## What you need to do
The answer is to be all of the data below, reproduced exactly.

## Data listing
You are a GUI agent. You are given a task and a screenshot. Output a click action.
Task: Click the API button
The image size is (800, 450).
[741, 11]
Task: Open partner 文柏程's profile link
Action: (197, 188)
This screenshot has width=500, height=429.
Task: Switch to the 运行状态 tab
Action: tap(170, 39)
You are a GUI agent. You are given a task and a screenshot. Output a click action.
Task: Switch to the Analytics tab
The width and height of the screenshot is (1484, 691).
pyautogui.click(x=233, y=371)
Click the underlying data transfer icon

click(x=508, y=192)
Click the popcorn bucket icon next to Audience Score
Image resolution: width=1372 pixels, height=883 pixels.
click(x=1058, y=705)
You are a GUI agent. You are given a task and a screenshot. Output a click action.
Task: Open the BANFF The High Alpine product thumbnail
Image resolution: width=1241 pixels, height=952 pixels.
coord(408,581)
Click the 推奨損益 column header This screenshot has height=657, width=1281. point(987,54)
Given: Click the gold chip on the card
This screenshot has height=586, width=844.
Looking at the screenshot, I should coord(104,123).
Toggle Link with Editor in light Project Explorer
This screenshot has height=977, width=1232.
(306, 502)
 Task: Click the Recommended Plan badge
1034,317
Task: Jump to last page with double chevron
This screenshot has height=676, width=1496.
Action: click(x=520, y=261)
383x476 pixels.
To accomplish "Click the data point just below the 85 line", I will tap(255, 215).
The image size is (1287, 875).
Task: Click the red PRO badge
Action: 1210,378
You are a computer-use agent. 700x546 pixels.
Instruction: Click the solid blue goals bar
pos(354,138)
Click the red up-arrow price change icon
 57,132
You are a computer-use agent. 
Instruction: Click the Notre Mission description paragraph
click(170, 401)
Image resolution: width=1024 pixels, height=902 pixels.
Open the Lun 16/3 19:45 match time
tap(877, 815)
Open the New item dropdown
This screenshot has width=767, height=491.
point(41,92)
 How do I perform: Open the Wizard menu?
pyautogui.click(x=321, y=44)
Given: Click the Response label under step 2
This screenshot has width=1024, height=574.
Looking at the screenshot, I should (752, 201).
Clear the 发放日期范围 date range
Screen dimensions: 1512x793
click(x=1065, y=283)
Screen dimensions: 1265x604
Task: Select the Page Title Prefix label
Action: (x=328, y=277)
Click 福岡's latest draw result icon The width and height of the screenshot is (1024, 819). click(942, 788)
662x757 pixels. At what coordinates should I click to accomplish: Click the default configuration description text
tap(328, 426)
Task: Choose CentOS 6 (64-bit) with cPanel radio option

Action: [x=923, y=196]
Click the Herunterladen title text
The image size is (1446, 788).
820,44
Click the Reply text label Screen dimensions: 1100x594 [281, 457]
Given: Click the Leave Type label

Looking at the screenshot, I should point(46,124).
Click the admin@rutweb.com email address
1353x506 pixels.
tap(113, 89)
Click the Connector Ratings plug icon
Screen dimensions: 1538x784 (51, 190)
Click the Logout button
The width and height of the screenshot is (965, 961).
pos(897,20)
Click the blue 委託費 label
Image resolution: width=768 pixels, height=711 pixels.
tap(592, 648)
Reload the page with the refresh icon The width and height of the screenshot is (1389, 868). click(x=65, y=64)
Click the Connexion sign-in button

## Written response
You are a GUI agent. You are given a task and a screenshot. Output a click action.
Task: Click the API button
The image size is (800, 450).
[741, 11]
Task: Open partner 文柏程's profile link
Action: (197, 188)
This screenshot has width=500, height=429.
Task: Switch to the 运行状态 tab
Action: tap(170, 39)
You are a GUI agent. You are given a task and a screenshot. Output a click action.
Task: Switch to the Analytics tab
The width and height of the screenshot is (1484, 691).
pyautogui.click(x=233, y=371)
Click the underlying data transfer icon

click(x=508, y=192)
Click the popcorn bucket icon next to Audience Score
Image resolution: width=1372 pixels, height=883 pixels.
click(x=1058, y=705)
You are a GUI agent. You are given a task and a screenshot. Output a click action.
Task: Open the BANFF The High Alpine product thumbnail
Image resolution: width=1241 pixels, height=952 pixels.
coord(408,581)
Click the 推奨損益 column header This screenshot has height=657, width=1281. point(987,54)
Given: Click the gold chip on the card
This screenshot has height=586, width=844.
Looking at the screenshot, I should coord(104,123).
Toggle Link with Editor in light Project Explorer
This screenshot has height=977, width=1232.
(306, 502)
 Task: Click the Recommended Plan badge
1034,317
Task: Jump to last page with double chevron
This screenshot has height=676, width=1496.
Action: click(x=520, y=261)
383x476 pixels.
To accomplish "Click the data point just below the 85 line", I will tap(255, 215).
The image size is (1287, 875).
Task: Click the red PRO badge
Action: 1210,378
You are a computer-use agent. 700x546 pixels.
Instruction: Click the solid blue goals bar
pos(354,138)
Click the red up-arrow price change icon
 57,132
You are a computer-use agent. 
Instruction: Click the Notre Mission description paragraph
click(170, 401)
Image resolution: width=1024 pixels, height=902 pixels.
Open the Lun 16/3 19:45 match time
tap(877, 815)
Open the New item dropdown
This screenshot has width=767, height=491.
point(41,92)
 How do I perform: Open the Wizard menu?
pyautogui.click(x=321, y=44)
Given: Click the Response label under step 2
This screenshot has width=1024, height=574.
Looking at the screenshot, I should (752, 201).
Clear the 发放日期范围 date range
Screen dimensions: 1512x793
click(x=1065, y=283)
Screen dimensions: 1265x604
Task: Select the Page Title Prefix label
Action: (x=328, y=277)
Click 福岡's latest draw result icon The width and height of the screenshot is (1024, 819). click(942, 788)
662x757 pixels. At what coordinates should I click to accomplish: Click the default configuration description text
tap(328, 426)
Task: Choose CentOS 6 (64-bit) with cPanel radio option

Action: [x=923, y=196]
Click the Herunterladen title text
The image size is (1446, 788).
820,44
Click the Reply text label Screen dimensions: 1100x594 [281, 457]
Given: Click the Leave Type label

Looking at the screenshot, I should point(46,124).
Click the admin@rutweb.com email address
1353x506 pixels.
tap(113, 89)
Click the Connector Ratings plug icon
Screen dimensions: 1538x784 (51, 190)
Click the Logout button
The width and height of the screenshot is (965, 961).
pos(897,20)
Click the blue 委託費 label
Image resolution: width=768 pixels, height=711 pixels.
tap(592, 648)
Reload the page with the refresh icon The width and height of the screenshot is (1389, 868). click(x=65, y=64)
Click the Connexion sign-in button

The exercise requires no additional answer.